**Material for this task**
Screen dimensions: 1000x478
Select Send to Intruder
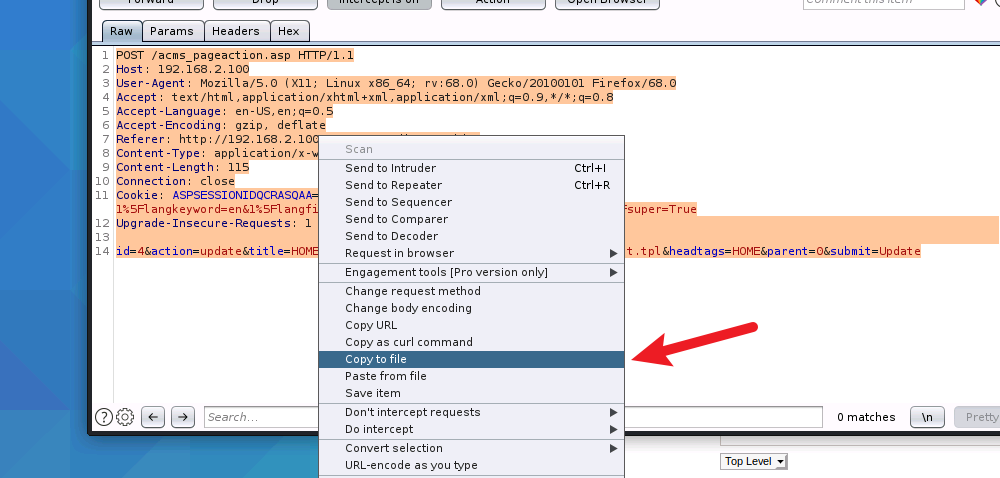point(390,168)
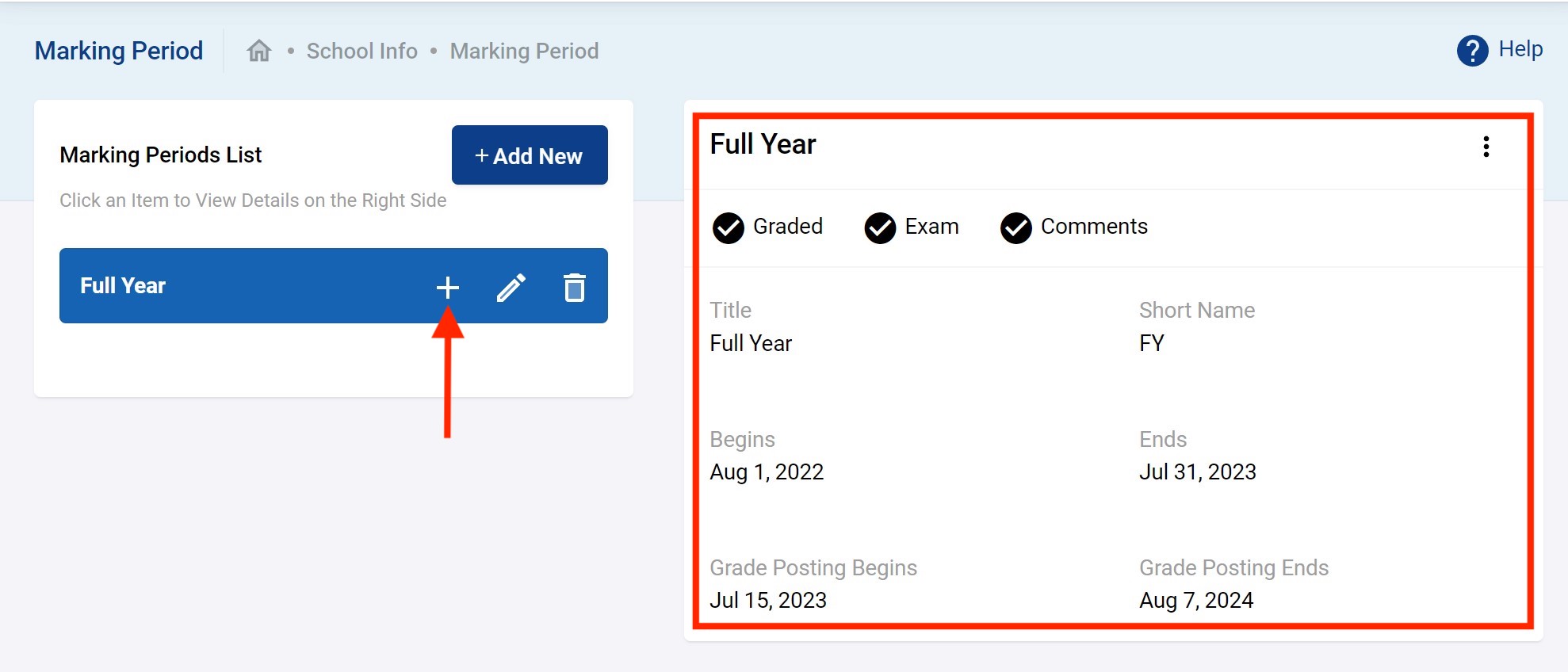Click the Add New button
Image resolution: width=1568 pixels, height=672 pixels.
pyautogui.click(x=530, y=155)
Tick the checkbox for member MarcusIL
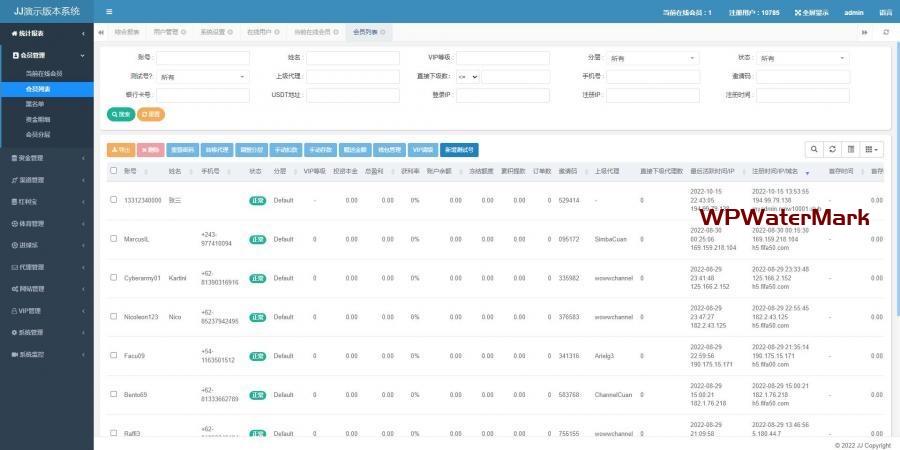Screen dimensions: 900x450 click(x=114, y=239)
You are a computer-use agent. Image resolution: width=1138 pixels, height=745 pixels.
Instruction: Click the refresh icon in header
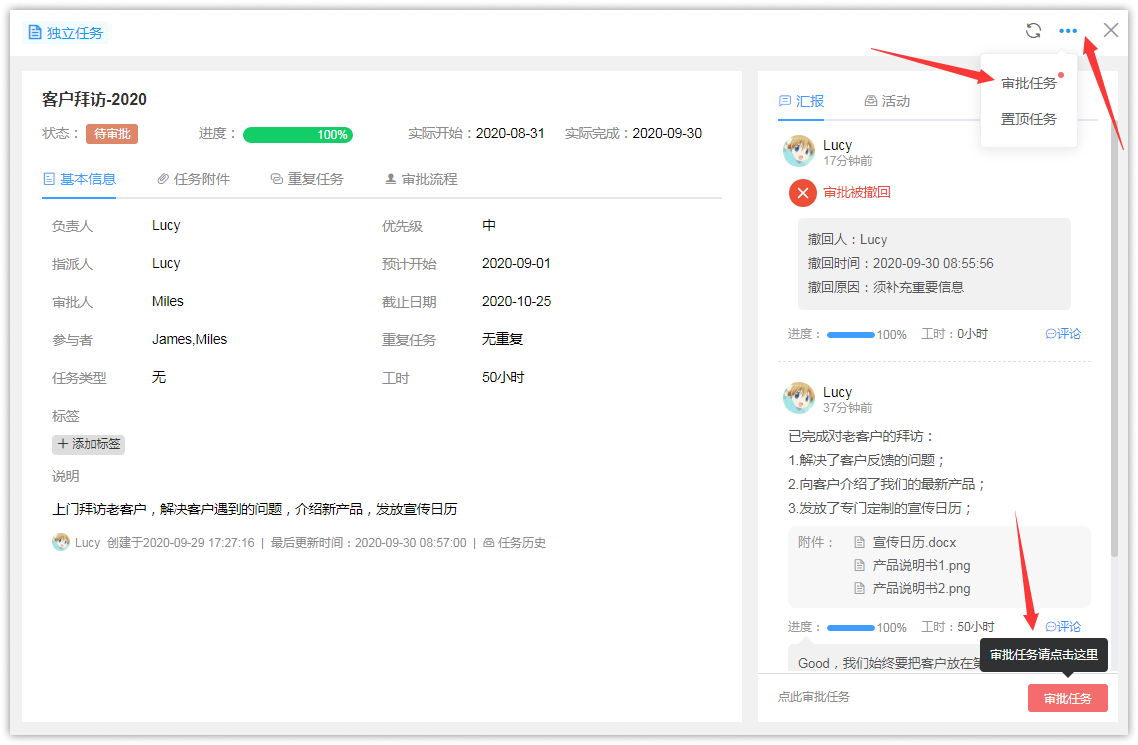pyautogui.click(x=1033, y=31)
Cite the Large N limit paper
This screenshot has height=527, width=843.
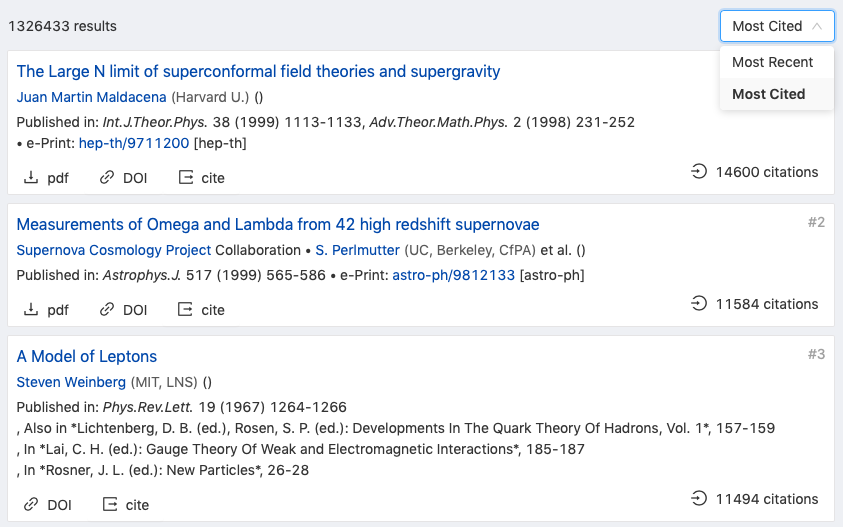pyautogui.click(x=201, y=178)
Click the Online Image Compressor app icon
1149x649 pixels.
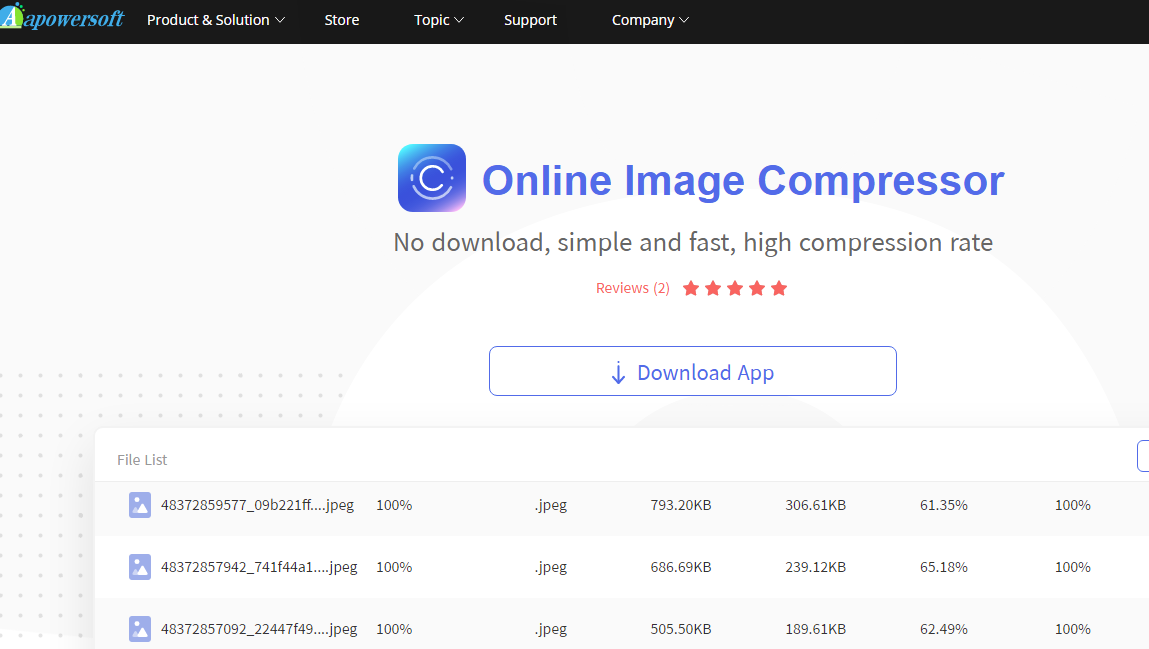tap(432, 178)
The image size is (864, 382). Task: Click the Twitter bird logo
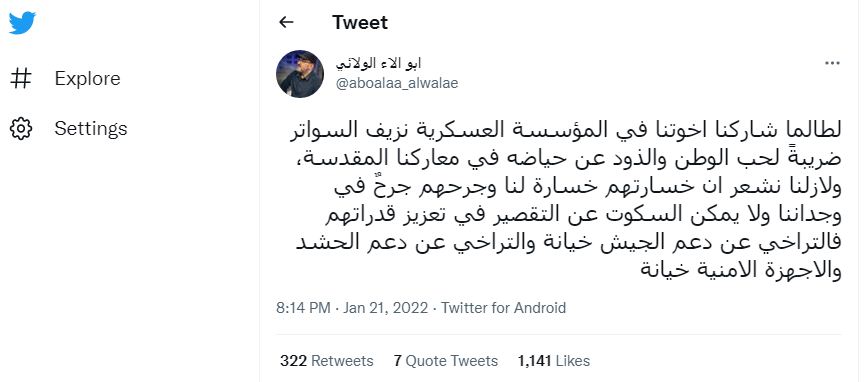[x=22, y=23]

**Exercise directions**
Repeat the material above in full and unchanged, minus its images.

**Exercise solution**
Screen dimensions: 1000x478
Select Send to Intruder
point(390,168)
Click the Add New button
Image resolution: width=1568 pixels, height=672 pixels.
pyautogui.click(x=530, y=155)
Tick the checkbox for member MarcusIL
Screen dimensions: 900x450 click(x=114, y=239)
You are a computer-use agent. Image resolution: width=1138 pixels, height=745 pixels.
Instruction: Click the refresh icon in header
pyautogui.click(x=1033, y=31)
Cite the Large N limit paper
This screenshot has height=527, width=843.
pyautogui.click(x=201, y=178)
Click the Online Image Compressor app icon
1149x649 pixels.
tap(432, 178)
The image size is (864, 382). Task: Click the Twitter bird logo
[x=22, y=23]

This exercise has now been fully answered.